Maalem Synagogue of Istanbul
Harap Cesme sokak, Hasköy
Karaite Synagogue of Istanbul
Mahlul sokak 3, Hasköy, Istanbul
Hasköy is the other Jewish suburb of Istanbul located on the northern bank of the Golden Horn. When the Ottoman Empire was at its height in the sixteenth and seventeenth centuries, Hasköy was slightly more populous than Balat and contained a greater concentration of elite Jews. One of the most famous inhabitants of the quarter, the prestigious physician from Granada Moshe Hamon, was an adviser to Sultan Mehmet II the Conqueror. Also in this quarter the first Jewish printing presses were set up. The most renowned educational and cultural institution of the period, the Gvira Yeshiva, established in the sixteenth century by Joseph Nasi is also located here. “There are more than a thousand homes surrounded by garden in Hasköy, a beautiful spot with good air”, recalled Evliya Tchelebi, the famous Ottoman traveler and diarist of the seventeenth century who wrote about the 17000 strong Jewish population -at the time the overwhelming majority in the quarter. Soon after, the quarter began a period of decay, although the old traditions persisted. In 1858, Abraham de Camondo founded the institute that bears his name, the first Jewish school in the capital to teach according to western principles. The large school building of the Universal Israelite Alliance was opened in the same neighborhood in 1899. In 1955, the building became the administrative offices for the rabbinical seminary (which were later moved to Galata). Today it houses the main Jewish hospice for the elderly in Istanbul (at Köy Mektep Street). Urban reconstruction and the rerouting of major thoroughfares have devastated this neighborhood even more than that of Balat. Only two of the more than thirty synagogues in Hasköy remain.
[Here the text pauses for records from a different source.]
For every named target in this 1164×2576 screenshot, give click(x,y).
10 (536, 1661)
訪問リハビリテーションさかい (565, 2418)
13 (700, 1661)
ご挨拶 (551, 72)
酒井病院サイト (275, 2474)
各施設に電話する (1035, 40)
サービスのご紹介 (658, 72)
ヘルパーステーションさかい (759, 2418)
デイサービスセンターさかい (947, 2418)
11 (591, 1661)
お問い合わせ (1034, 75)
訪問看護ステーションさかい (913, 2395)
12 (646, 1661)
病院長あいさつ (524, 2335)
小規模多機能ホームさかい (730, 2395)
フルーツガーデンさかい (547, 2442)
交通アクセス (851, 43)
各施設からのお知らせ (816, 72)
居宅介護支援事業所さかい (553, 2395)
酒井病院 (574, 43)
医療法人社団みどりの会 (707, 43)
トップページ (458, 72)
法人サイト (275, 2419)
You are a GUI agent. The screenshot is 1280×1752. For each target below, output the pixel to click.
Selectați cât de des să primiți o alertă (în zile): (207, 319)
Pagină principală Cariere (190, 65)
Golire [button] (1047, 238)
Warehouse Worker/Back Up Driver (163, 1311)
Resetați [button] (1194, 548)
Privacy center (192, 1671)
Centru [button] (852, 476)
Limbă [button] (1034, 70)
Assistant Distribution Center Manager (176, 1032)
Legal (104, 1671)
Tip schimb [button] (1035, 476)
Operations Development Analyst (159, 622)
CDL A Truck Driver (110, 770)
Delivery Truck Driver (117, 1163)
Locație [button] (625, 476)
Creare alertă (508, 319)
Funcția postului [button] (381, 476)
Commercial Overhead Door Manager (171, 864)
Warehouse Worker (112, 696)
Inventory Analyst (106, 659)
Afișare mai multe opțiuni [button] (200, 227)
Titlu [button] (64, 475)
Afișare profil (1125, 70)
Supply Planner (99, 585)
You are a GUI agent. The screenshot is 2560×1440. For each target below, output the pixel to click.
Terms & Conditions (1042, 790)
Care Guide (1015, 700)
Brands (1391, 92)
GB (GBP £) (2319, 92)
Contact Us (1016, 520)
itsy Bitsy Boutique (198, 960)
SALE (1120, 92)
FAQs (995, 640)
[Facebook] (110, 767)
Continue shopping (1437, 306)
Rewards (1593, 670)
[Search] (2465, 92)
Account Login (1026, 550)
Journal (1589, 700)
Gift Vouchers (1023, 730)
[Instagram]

The Maalem Synagogue was built in 1754. Recently restored after years of abandonment, this elegant building stands in a courtyard protected by a high wall. Two marble columns flank the porch, which opens onto a large, almost square hall with six pillars. The tevah stands in the middle of the room and has the form of a ship, like that of the Ahrida Synagogue. Beneath a small dome with floral decorations, is the aron, whose wooden doors have richly gilt moldings. Simpler and more restrained in the past with its light plastered wall contrasting with the darkness of the wooden pews, the hall interior today alternates between sky blue and white. The restorations have brought to life a part of the mural decorations.
Hasköy also is home today to Istanbul’s main Karaite population. Their kenassa (synagogue), Bene Mikra, is a small wooden building behind a large brick wall. According to local tradition, a Karaite temple already existed on this spot in the Byzantine period. The current building, with its lovely portico flanked by two columns and a sculpted triangular pediment, was reconstructed in the eighteenth century after being devastated by fire. Access to the building is by way of a small staircase. Ilan Karmi notes that “As with all Karaite synagogues, this one is constructed below the ground level in order to respect the biblical passage that states, ‘From the depths, I call you, my God'”. Inside, prayer carpets replace the conventional pews for worshippers. The wooden houses surrounding the temple were formerly inhabited by Karaite families.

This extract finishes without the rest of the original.